The telephone rang. Lancelot answered it and handed it to me. It was Gita, calling from England. I pulled myself together as best I could. She came straight to the point: she and Jaan had decided that they would return for the funeral. They had already booked the flights. They were, however, unable to get sensibly priced flights immediately, and would arrive in three days’ time. She said that she was sure that the pundit would agree that the funeral should be postponed to accommodate the arrival of the deceased’s only relative. Gita ended her call by saying, “Siddhani said, a long time ago, that she considered you to be a relative of hers. That being so, I imagine you will look after everything. We will come, but please understand that we won’t be involved in the ceremony itself.”

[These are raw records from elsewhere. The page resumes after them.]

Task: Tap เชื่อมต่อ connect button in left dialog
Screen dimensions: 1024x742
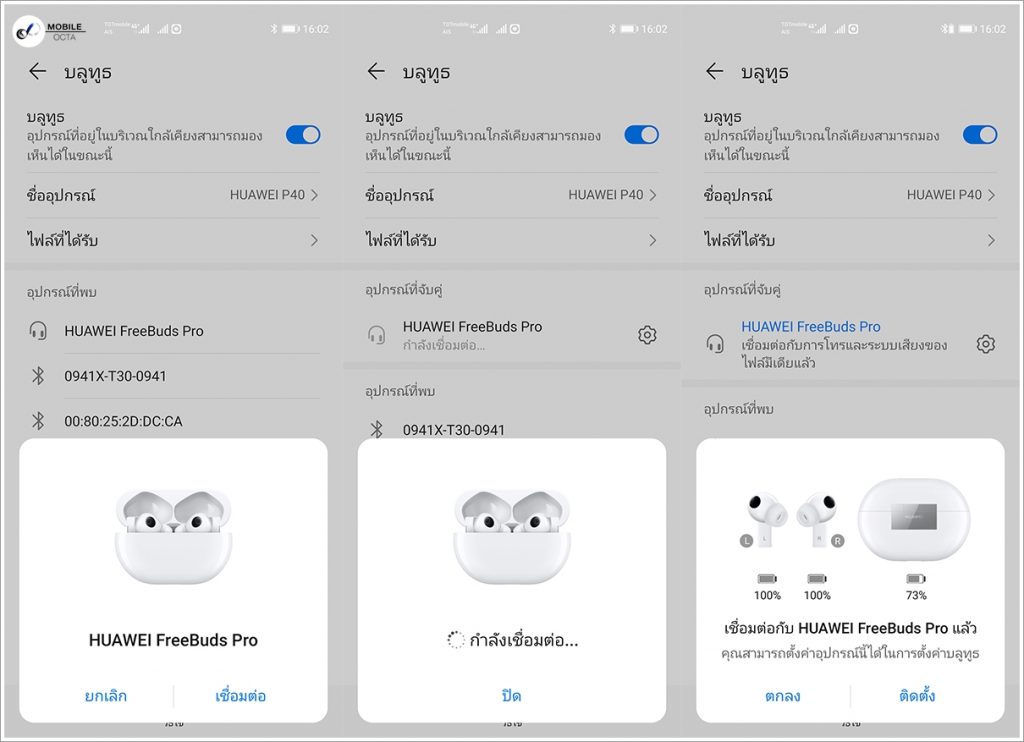Action: [240, 696]
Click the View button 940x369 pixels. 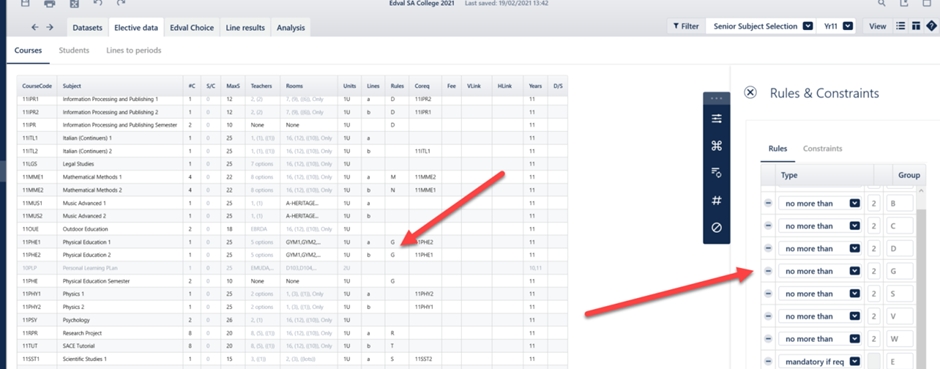point(877,26)
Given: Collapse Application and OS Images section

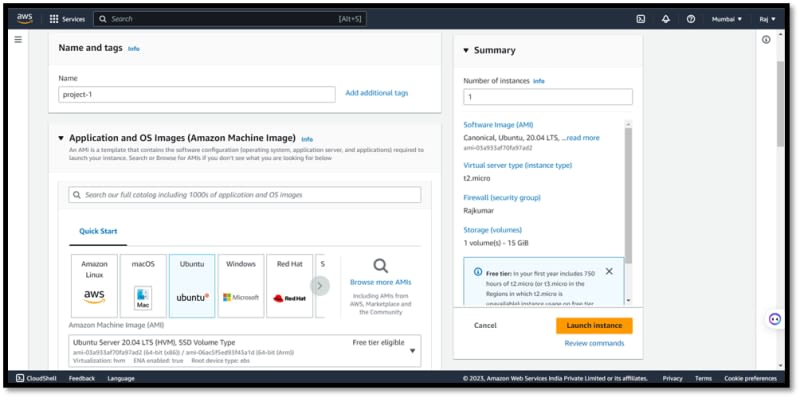Looking at the screenshot, I should click(61, 138).
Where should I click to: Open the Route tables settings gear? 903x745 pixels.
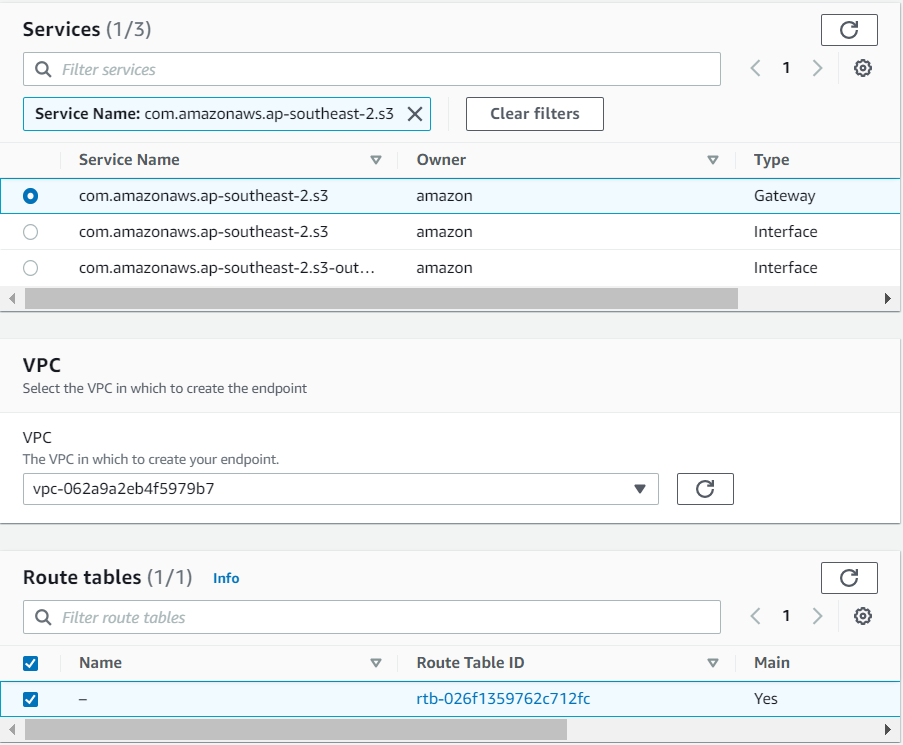coord(862,616)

I had hardly put the receiver down, and was still reeling, when Rosita said that she and Carmen were going to finish up the cooking and then they would get dressed. Did I have any clothes I wanted ironed to wear that evening?
“What do you mean? Do I have to dress up?”
Rosita, without looking at me, said, “Well, is a wake.”
“What time are you expecting people, and how long will they stay?” I asked.
“They will start coming all now so, and they will come every evening until the funeral,” Rosita answered.
Every evening until the funeral. I thought of Gita and Jaan, and how they would not arrive for another three days. The funeral would, of course, not take place on the very day of their arrival. So, did that mean that there were to be three full evenings of people dropping by?
“And what about me?” I asked. “What am I supposed to do? I am not sure about this. Is there somewhere else they can go? Aren’t wakes usually held at the funeral home?”
No one responded to this, but Rosita’s mouth pursed and Carmen turned back to her kneading.
I took a deep breath and gathered my thoughts. It was important to show a little amicability; perhaps I could do so by inquiring if th
ere was enough drink on hand. “What do people drink? Where is Sankar? Tell him to get the car ready. I’ll go and get a bottle of rum, and perhaps a couple bottles of wine.”
There was a charged pause, followed by a chorus of “No!”—the word inflected with horror and incredulity.
Carmen took it upon herself to say, “Hindus don’t drink alcohol at wakes, Mr. Jonathan, and don’t eat meat. We can’t cook no meat in the house until one week after the day of the funeral.”
I was not, at the best of times, a big meat-eater, yet I received this last as if it were an indication that all control over my own life had been taken from me. I had not asked for any of these responsibilities, and for a moment I fantasized about saying to hell with it all, to hell with you all, and leaving. I could pack my bags and have Sankar drive me to the airport and wait, regardless of how long it took, for the next flight out to Canada.
Instead I sheepishly responded, “I see,” and backed out of the kitchen. I retreated again to the sanctuary of the bedroom.
8
As far as I know, time did not slow or stop that first day of Sydney’s wake. Nonetheless, I constantly felt as if one minute might stretch on forever, even as, in that same minute, an hour’s worth of events seemed to happen. By the time I left the kitchen, Sydney’s room had already been cleaned, the bed remade not just with clean bedding, but with a new set of sheets fresh out of their packaging. I closed the door and sat at my desk. I pressed my hands to my ears against the sound of noise coming from the kitchen, multiplied now by the roar of the vacuum cleaner in the passageway that runs between the bedrooms.
I thought again about sitting on that park bench in the Queen’s Park Savannah when Sydney had said to me, I was about to cross into a future that out of necessity would obliterate much of my past. I wanted to walk to the health centre that winter morning, he explained, because it would give me time to reflect on my past. I wanted to confirm what pieces of that past I wished to take with me into my new life.